→ **ACTIVITY**:
As soon as the line containing "Task: Collapse the Benin Territory row" appears in the material below, start returning lines exactly, and end with the line containing "Click the OpenVINO".

→ **DATA EXTRACTS**:
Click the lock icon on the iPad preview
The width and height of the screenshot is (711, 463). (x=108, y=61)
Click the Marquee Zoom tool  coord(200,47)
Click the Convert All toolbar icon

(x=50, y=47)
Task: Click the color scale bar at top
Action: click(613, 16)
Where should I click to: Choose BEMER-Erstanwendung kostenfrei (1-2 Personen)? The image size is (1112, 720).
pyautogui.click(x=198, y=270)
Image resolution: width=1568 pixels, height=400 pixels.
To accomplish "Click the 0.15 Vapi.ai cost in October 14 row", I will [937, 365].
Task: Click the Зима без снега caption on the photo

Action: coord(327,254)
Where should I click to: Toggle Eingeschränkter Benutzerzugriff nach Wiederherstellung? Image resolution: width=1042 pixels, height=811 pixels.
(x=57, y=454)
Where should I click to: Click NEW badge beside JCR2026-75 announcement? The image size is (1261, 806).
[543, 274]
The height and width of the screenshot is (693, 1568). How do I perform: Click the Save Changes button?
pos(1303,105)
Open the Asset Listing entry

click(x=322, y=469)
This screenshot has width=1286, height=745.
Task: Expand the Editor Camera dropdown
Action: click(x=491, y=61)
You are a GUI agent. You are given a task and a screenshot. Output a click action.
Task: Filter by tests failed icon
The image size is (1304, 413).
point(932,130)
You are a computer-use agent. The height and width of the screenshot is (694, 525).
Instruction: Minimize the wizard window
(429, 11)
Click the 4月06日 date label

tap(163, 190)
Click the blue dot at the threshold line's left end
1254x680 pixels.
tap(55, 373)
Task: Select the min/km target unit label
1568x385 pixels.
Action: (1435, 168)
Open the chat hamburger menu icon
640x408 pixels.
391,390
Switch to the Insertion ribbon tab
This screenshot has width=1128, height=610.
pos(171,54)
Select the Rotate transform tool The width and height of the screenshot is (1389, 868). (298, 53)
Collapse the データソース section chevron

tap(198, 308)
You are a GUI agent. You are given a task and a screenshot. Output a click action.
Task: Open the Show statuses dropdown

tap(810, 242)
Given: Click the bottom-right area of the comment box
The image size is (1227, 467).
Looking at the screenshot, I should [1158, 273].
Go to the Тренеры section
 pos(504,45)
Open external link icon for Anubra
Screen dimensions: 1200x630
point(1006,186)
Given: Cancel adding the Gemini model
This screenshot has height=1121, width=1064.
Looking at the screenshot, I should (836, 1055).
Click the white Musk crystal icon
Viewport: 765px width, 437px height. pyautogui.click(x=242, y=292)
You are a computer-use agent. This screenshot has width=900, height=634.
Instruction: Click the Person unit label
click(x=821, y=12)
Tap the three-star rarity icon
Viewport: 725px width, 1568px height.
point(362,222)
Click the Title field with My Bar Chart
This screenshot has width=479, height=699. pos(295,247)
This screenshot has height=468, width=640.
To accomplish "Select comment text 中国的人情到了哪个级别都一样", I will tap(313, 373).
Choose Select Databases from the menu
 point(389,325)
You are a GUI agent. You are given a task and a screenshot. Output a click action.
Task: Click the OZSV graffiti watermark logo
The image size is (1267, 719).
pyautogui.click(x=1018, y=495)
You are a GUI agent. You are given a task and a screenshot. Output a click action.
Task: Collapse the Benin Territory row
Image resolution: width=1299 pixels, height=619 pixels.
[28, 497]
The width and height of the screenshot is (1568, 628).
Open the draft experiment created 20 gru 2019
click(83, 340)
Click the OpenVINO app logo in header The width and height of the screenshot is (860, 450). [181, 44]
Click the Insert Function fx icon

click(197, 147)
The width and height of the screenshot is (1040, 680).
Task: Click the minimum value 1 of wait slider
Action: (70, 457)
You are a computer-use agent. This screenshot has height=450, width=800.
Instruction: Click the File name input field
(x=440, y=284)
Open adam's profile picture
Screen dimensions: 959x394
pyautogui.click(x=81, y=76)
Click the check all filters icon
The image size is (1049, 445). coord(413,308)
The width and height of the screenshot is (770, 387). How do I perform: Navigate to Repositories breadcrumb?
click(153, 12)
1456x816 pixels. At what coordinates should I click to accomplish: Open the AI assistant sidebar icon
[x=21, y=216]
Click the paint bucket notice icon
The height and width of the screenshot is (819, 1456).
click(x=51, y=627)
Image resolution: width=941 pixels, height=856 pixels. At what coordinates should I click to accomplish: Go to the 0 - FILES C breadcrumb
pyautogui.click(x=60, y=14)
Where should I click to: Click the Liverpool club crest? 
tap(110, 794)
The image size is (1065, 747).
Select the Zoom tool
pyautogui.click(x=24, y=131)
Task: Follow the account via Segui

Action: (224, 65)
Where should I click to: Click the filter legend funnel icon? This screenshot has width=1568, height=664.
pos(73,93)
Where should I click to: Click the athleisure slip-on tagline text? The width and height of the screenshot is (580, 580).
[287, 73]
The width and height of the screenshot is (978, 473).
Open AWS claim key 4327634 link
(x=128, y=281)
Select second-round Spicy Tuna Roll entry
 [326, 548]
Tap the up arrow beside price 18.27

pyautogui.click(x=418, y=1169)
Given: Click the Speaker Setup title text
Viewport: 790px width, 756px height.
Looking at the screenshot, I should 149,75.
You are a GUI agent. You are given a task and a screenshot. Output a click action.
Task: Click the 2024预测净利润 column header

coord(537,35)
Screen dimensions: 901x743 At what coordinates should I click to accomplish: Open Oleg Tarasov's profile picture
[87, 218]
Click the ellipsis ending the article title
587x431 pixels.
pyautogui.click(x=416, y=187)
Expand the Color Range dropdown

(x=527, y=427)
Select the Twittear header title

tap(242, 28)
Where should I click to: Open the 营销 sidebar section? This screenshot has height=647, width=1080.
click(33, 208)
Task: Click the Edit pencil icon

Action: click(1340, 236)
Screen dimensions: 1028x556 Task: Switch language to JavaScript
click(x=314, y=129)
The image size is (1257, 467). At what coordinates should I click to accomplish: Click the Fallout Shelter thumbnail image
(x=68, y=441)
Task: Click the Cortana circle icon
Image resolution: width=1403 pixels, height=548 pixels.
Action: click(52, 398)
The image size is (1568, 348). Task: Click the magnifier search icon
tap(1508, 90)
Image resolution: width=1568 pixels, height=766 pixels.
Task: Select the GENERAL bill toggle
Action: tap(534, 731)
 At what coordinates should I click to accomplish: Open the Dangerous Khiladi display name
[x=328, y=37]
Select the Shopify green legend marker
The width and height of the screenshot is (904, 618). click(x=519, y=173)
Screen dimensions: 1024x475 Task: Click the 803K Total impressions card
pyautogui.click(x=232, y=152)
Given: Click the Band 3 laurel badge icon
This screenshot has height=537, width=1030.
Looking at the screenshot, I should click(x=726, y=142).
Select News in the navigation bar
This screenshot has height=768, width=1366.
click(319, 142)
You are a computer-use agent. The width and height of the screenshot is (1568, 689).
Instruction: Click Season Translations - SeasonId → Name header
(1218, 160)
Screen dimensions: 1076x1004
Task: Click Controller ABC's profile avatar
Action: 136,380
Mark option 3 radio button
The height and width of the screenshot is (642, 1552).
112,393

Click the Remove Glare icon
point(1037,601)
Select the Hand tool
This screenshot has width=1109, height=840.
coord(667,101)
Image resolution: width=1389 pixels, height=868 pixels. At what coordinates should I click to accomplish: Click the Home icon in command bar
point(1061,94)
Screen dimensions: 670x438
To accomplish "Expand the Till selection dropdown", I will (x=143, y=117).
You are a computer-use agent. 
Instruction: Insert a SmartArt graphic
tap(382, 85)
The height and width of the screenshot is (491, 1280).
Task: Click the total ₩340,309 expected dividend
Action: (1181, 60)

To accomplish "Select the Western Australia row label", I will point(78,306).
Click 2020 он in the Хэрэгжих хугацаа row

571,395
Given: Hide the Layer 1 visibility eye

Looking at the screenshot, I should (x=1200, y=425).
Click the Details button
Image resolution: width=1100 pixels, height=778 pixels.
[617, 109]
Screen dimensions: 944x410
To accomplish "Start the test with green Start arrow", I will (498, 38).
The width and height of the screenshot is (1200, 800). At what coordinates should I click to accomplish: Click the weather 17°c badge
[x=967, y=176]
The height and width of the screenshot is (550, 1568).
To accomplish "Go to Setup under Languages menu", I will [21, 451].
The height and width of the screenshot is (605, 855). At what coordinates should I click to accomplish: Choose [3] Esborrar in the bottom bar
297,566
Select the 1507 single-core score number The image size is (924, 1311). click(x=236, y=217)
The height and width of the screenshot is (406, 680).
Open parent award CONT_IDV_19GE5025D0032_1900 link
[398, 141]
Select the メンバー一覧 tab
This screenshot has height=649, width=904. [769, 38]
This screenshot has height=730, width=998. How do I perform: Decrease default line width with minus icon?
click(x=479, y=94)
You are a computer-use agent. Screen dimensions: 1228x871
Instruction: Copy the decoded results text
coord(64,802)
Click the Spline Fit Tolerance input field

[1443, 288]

→ **RESULT OF THE EXERCISE**:
Task: Collapse the Benin Territory row
Image resolution: width=1299 pixels, height=619 pixels.
[28, 497]
The width and height of the screenshot is (1568, 628).
Open the draft experiment created 20 gru 2019
click(83, 340)
Click the OpenVINO app logo in header The width and height of the screenshot is (860, 450). [181, 44]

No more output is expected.